Separada da costa turca por um estreito de apenas 1,3 quilômetros de largura, Samos ocupa uma posição de extraordinária importância geográfica e histórica no leste do Egeu. Esta ilha exuberante e montanhosa — berço de Pitágoras, o matemático-filósofo cujo teorema ainda atormenta estudantes em todo o mundo, e de Epicuro, que propôs que o prazer era o bem supremo — foi uma das ilhas mais poderosas e culturalmente brilhantes do mundo grego antigo. O Heraion de Samos, um santuário dedicado à deusa Hera, foi um dos grandes templos da antiguidade; e o Túnel de Eupalinos, um aqueduto de um quilômetro de comprimento escavado em uma montanha no século VI a.C., permanece como uma das mais impressionantes conquistas de engenharia do mundo antigo, precedendo feitos romanos comparáveis por séculos.
A moderna Samos é uma ilha verdejante de florestas de pinheiros, vinhedos e vilarejos costeiros que preserva grande parte de seu caráter ancestral. Vathy (cidade de Samos), a capital, se estende ao redor de um profundo porto natural, cercado por mansões neoclássicas e pelo museu arqueológico que abriga o notável Kouros de Samos — uma escultura de mármore de 5,5 metros do século VI a.C., a maior escultura autônoma da Grécia antiga. Pythagoreio, na costa sudeste, é uma encantadora cidade portuária construída sobre as ruínas da antiga cidade, com suas tabernas à beira-mar oferecendo vistas da costa turca, tão próximas que é possível distinguir edifícios individuais na cidade de Kusadasi.

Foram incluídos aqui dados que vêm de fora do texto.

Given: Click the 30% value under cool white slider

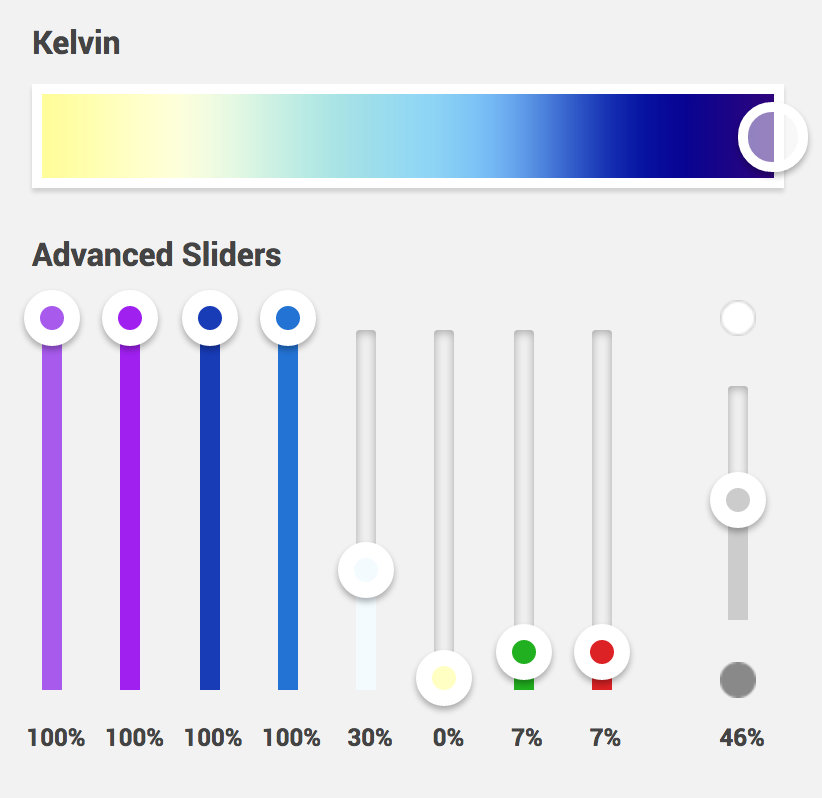Looking at the screenshot, I should pyautogui.click(x=369, y=739).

O vinho de Samos é celebrado desde a antiguidade — Cleópatra supostamente o favorecia — e o Muscat de Samos da ilha permanece um dos vinhos mais distintos da Grécia. Produzido a partir de uvas Muscat Blanc cultivadas em encostas íngremes e em terraços, o vinho varia de seco a deliciosamente doce, com o vinho de sobremesa Grand Cru alcançando uma complexidade melífera que lhe rendeu prêmios internacionais. As tavernas locais harmonizam o vinho com a excelente culinária da ilha: peixe fresco grelhado sobre carvão, cordeiro assado lentamente com ervas silvestres, purê de fava e o aromático mel de tomilho que Samos produz em qualidade excepcional.

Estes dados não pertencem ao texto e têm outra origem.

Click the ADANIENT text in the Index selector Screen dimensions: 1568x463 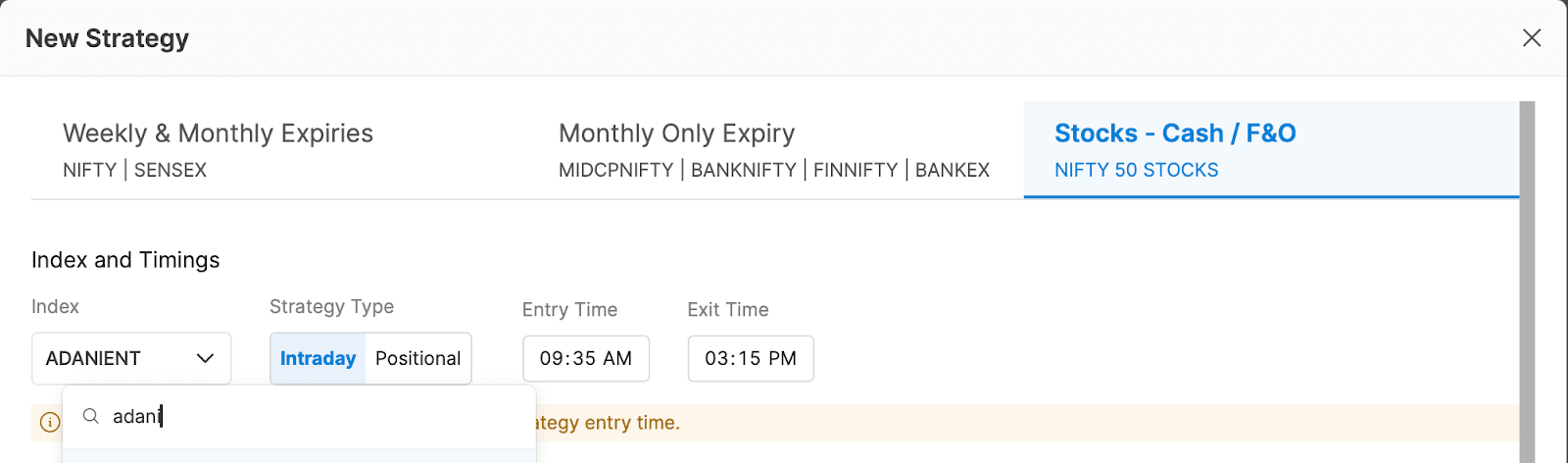93,358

Além dos sítios arqueológicos e das vinícolas, Samos oferece uma beleza natural de notável variedade. As montanhas da ilha — o Monte Kerkis atinge 1.434 metros, o pico mais alto do Egeu oriental — sustentam densas florestas de pinheiro calabrês, plátanos e a orquídea endêmica de Samos. Seitan Limania, uma enseada escondida acessível apenas por um íngreme caminho, oferece um mergulho em águas de clareza quase chocante. As Cascatas de Potami, que despencam por um desfiladeiro florestal atrás da vila costeira de Karlovasi, proporcionam uma das experiências naturais mais revigorantes da ilha. Os flamingos visitam as salinas em Psili Ammos no inverno, acrescentando um toque inesperado de rosa à paisagem costeira.
O porto de Vathy, em Samos, pode acomodar navios de cruzeiro, com o centro da cidade e o museu arqueológico a uma curta distância a pé. A ilha também é servida pelo Aeroporto Aristarchos, com voos de Atenas e conexões sazonais com a Europa, além de balsas de Piraeus, Ikaria e do Dodecaneso. A temporada de visitas se estende de maio a outubro, com junho e setembro oferecendo o equilíbrio ideal entre clima ameno, multidões gerenciáveis e tabernas em funcionamento. O verão (julho-agosto) traz as temperaturas mais quentes e a vida noturna mais vibrante, enquanto a colheita das uvas em setembro adiciona uma dimensão festiva a qualquer visita.